▸ **Provided information**:
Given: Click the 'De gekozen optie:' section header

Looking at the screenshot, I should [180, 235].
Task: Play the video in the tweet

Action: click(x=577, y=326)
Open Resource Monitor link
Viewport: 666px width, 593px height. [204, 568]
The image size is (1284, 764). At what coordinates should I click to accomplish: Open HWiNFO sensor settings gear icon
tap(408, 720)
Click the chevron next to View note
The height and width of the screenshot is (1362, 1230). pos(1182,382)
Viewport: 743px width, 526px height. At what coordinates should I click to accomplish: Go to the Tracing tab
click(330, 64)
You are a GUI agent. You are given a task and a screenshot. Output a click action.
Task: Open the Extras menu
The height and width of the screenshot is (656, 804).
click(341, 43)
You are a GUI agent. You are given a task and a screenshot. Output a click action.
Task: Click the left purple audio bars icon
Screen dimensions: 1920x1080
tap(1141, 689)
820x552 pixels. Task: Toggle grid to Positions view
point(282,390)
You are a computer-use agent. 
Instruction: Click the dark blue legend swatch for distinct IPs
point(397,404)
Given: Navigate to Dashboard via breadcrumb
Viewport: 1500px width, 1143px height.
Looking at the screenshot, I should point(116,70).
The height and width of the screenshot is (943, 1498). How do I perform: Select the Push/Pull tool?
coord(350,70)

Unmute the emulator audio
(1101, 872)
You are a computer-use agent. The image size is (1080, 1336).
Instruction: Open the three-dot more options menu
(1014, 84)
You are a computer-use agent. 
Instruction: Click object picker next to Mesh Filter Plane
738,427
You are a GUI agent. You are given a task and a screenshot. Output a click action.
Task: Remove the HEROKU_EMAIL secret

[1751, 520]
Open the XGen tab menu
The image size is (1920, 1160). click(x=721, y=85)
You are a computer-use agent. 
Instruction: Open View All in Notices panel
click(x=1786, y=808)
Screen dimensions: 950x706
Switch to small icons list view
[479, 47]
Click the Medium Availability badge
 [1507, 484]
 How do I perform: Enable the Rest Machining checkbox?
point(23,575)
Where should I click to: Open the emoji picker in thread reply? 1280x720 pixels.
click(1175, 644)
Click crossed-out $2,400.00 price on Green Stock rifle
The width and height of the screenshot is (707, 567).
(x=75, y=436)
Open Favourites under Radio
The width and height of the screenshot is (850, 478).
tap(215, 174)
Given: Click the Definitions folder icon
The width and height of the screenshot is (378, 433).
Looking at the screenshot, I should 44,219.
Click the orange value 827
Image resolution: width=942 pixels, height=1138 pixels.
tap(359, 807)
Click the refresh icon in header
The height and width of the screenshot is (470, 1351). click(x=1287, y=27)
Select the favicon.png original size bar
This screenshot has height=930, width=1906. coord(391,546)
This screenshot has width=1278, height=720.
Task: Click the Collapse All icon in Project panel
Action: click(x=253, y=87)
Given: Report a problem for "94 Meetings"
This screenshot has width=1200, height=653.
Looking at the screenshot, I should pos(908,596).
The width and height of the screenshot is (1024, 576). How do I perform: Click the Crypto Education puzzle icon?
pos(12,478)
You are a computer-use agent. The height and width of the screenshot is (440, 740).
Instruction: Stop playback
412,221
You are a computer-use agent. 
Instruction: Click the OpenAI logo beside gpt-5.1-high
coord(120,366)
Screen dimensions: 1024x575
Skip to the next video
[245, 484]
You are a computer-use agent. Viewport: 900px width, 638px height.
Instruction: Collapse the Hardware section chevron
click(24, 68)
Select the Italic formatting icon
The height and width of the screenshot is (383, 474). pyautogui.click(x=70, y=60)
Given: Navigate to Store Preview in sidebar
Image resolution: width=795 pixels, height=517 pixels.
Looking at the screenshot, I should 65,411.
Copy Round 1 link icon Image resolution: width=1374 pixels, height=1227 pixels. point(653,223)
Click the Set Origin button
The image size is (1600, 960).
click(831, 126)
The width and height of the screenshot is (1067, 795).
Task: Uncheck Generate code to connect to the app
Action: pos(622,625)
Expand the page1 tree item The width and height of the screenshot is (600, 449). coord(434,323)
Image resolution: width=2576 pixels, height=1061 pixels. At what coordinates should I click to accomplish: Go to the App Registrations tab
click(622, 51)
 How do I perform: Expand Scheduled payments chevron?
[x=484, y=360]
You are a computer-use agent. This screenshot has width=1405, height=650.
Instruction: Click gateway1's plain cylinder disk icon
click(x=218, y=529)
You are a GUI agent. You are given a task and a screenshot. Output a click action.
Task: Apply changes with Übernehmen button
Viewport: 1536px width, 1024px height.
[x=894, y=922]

▸ **The problem**:
Repeat the data word for word.

▸ **Reply**:
Given: Click the 'De gekozen optie:' section header

Looking at the screenshot, I should [180, 235].
Task: Play the video in the tweet

Action: click(x=577, y=326)
Open Resource Monitor link
Viewport: 666px width, 593px height. [204, 568]
The image size is (1284, 764). At what coordinates should I click to accomplish: Open HWiNFO sensor settings gear icon
tap(408, 720)
Click the chevron next to View note
The height and width of the screenshot is (1362, 1230). pos(1182,382)
Viewport: 743px width, 526px height. At what coordinates should I click to accomplish: Go to the Tracing tab
click(330, 64)
You are a GUI agent. You are given a task and a screenshot. Output a click action.
Task: Open the Extras menu
The height and width of the screenshot is (656, 804).
click(341, 43)
You are a GUI agent. You are given a task and a screenshot. Output a click action.
Task: Click the left purple audio bars icon
Screen dimensions: 1920x1080
tap(1141, 689)
820x552 pixels. Task: Toggle grid to Positions view
point(282,390)
You are a computer-use agent. 
Instruction: Click the dark blue legend swatch for distinct IPs
point(397,404)
Given: Navigate to Dashboard via breadcrumb
Viewport: 1500px width, 1143px height.
Looking at the screenshot, I should point(116,70).
The height and width of the screenshot is (943, 1498). How do I perform: Select the Push/Pull tool?
coord(350,70)

Unmute the emulator audio
(1101, 872)
You are a computer-use agent. The image size is (1080, 1336).
Instruction: Open the three-dot more options menu
(1014, 84)
You are a computer-use agent. 
Instruction: Click object picker next to Mesh Filter Plane
738,427
You are a GUI agent. You are given a task and a screenshot. Output a click action.
Task: Remove the HEROKU_EMAIL secret

[1751, 520]
Open the XGen tab menu
The image size is (1920, 1160). click(x=721, y=85)
You are a computer-use agent. 
Instruction: Open View All in Notices panel
click(x=1786, y=808)
Screen dimensions: 950x706
Switch to small icons list view
[479, 47]
Click the Medium Availability badge
 [1507, 484]
 How do I perform: Enable the Rest Machining checkbox?
point(23,575)
Where should I click to: Open the emoji picker in thread reply? 1280x720 pixels.
click(1175, 644)
Click crossed-out $2,400.00 price on Green Stock rifle
The width and height of the screenshot is (707, 567).
(x=75, y=436)
Open Favourites under Radio
The width and height of the screenshot is (850, 478).
tap(215, 174)
Given: Click the Definitions folder icon
The width and height of the screenshot is (378, 433).
Looking at the screenshot, I should 44,219.
Click the orange value 827
Image resolution: width=942 pixels, height=1138 pixels.
tap(359, 807)
Click the refresh icon in header
The height and width of the screenshot is (470, 1351). click(x=1287, y=27)
Select the favicon.png original size bar
This screenshot has height=930, width=1906. coord(391,546)
This screenshot has width=1278, height=720.
Task: Click the Collapse All icon in Project panel
Action: click(x=253, y=87)
Given: Report a problem for "94 Meetings"
This screenshot has width=1200, height=653.
Looking at the screenshot, I should pos(908,596).
The width and height of the screenshot is (1024, 576). How do I perform: Click the Crypto Education puzzle icon?
pos(12,478)
You are a computer-use agent. The height and width of the screenshot is (440, 740).
Instruction: Stop playback
412,221
You are a computer-use agent. 
Instruction: Click the OpenAI logo beside gpt-5.1-high
coord(120,366)
Screen dimensions: 1024x575
Skip to the next video
[245, 484]
You are a computer-use agent. Viewport: 900px width, 638px height.
Instruction: Collapse the Hardware section chevron
click(24, 68)
Select the Italic formatting icon
The height and width of the screenshot is (383, 474). pyautogui.click(x=70, y=60)
Given: Navigate to Store Preview in sidebar
Image resolution: width=795 pixels, height=517 pixels.
Looking at the screenshot, I should 65,411.
Copy Round 1 link icon Image resolution: width=1374 pixels, height=1227 pixels. point(653,223)
Click the Set Origin button
The image size is (1600, 960).
click(831, 126)
The width and height of the screenshot is (1067, 795).
Task: Uncheck Generate code to connect to the app
Action: pos(622,625)
Expand the page1 tree item The width and height of the screenshot is (600, 449). coord(434,323)
Image resolution: width=2576 pixels, height=1061 pixels. At what coordinates should I click to accomplish: Go to the App Registrations tab
click(622, 51)
 How do I perform: Expand Scheduled payments chevron?
[x=484, y=360]
You are a computer-use agent. This screenshot has width=1405, height=650.
Instruction: Click gateway1's plain cylinder disk icon
click(x=218, y=529)
You are a GUI agent. You are given a task and a screenshot. Output a click action.
Task: Apply changes with Übernehmen button
Viewport: 1536px width, 1024px height.
[x=894, y=922]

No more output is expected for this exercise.